# [MATERIAL]

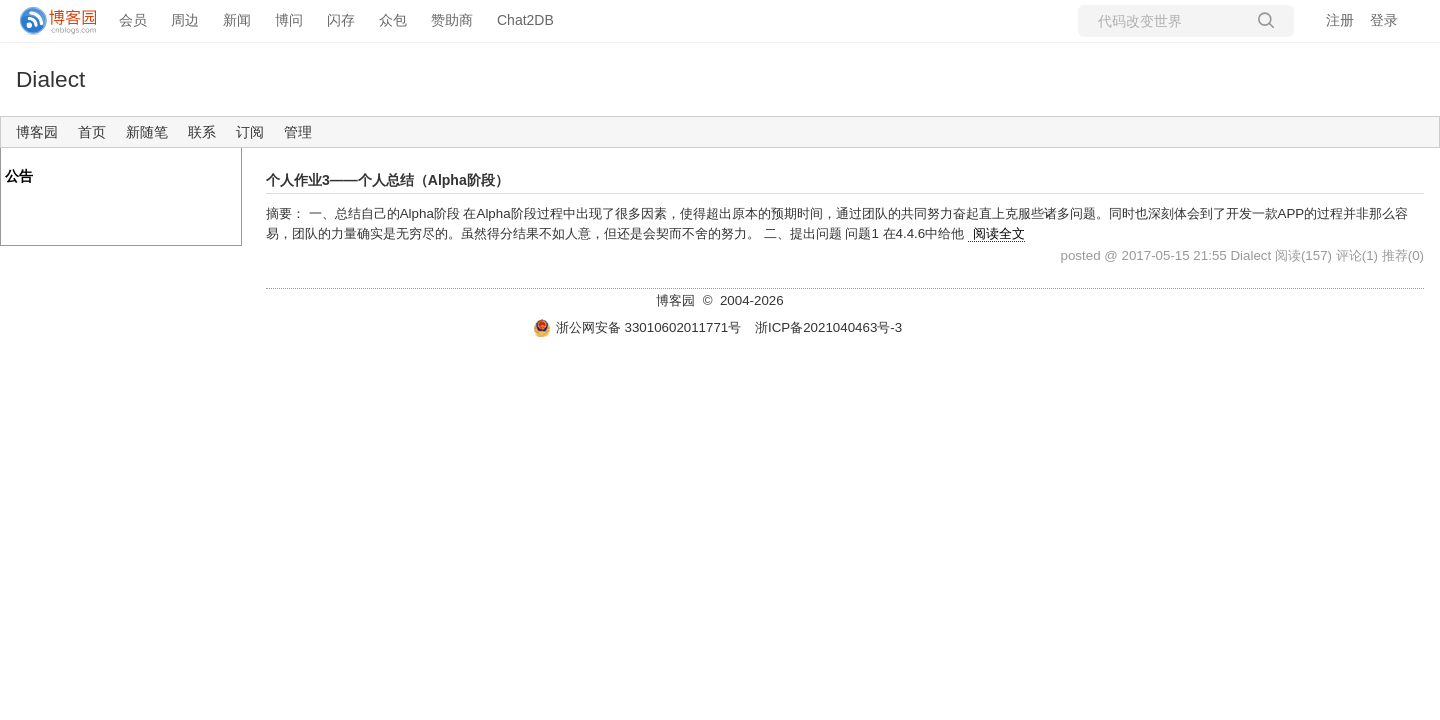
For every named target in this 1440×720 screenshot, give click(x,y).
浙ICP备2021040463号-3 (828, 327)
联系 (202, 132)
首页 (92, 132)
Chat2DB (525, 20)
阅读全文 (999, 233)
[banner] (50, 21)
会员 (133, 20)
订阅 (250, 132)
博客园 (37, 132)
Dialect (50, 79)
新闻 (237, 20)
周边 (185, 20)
* * *
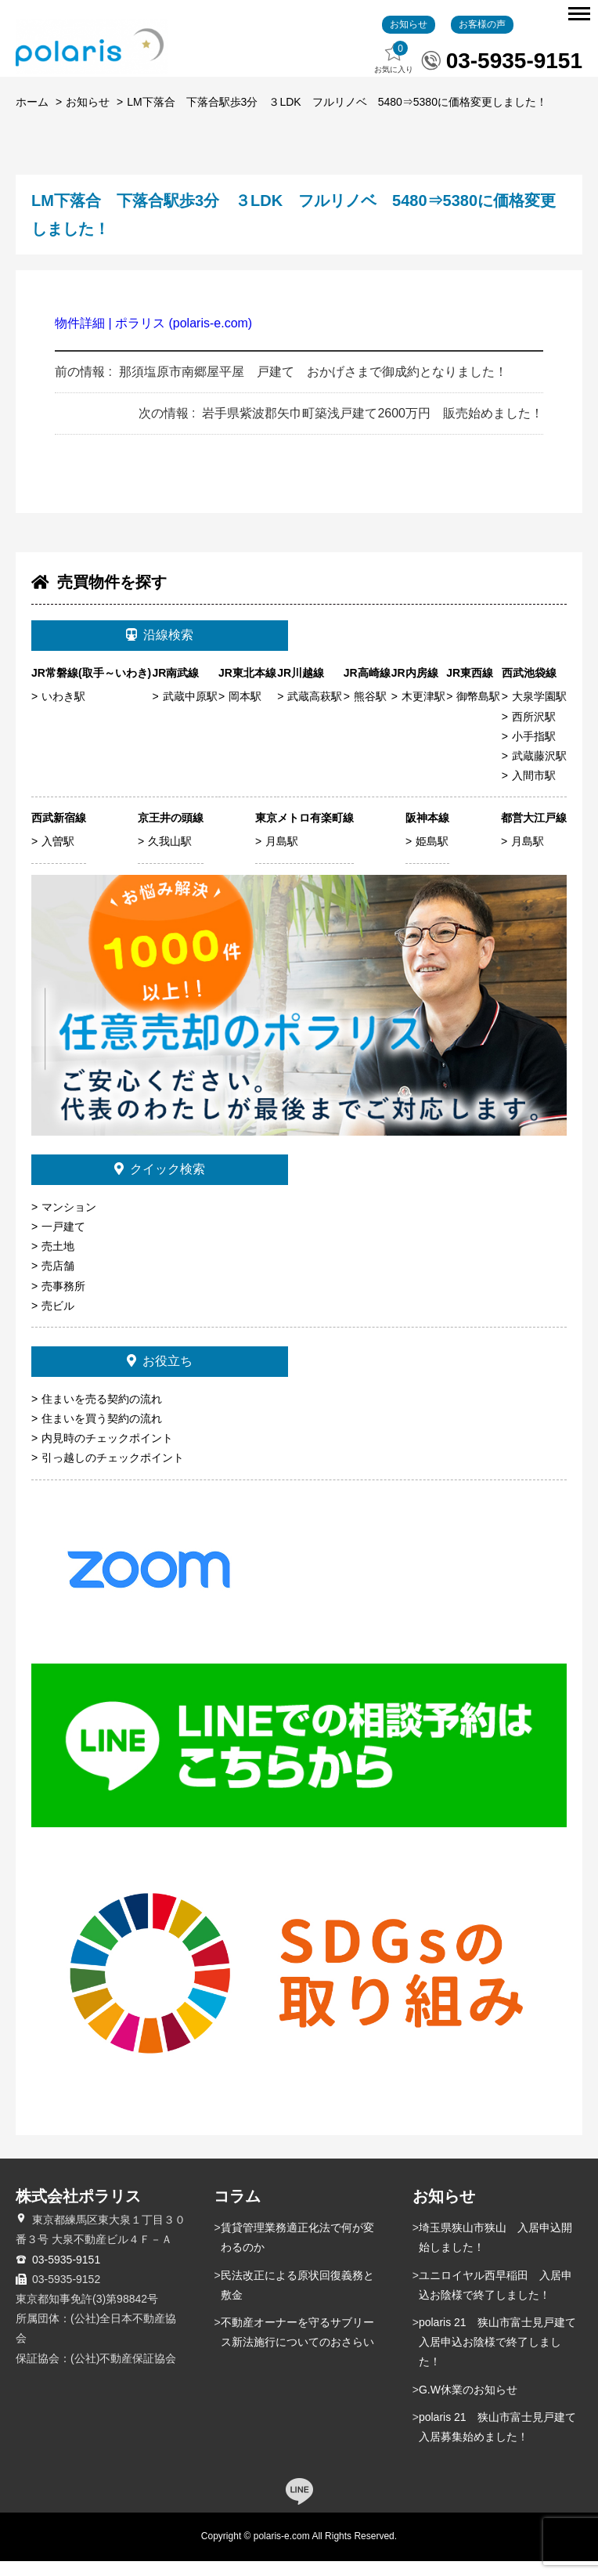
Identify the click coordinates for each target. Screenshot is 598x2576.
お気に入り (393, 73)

# [YOUR OBJECTIVE]
Print the part of the material above that opens with the line containing "For every named" and closes with the line containing "新闻 (237, 20)", including both of those lines, reproducing each line verbatim.

# [CORRECT ANSWER]
For every named target in this 1440×720 screenshot, give click(x,y).
浙ICP备2021040463号-3 (828, 327)
联系 (202, 132)
首页 (92, 132)
Chat2DB (525, 20)
阅读全文 (999, 233)
[banner] (50, 21)
会员 (133, 20)
订阅 (250, 132)
博客园 (37, 132)
Dialect (50, 79)
新闻 (237, 20)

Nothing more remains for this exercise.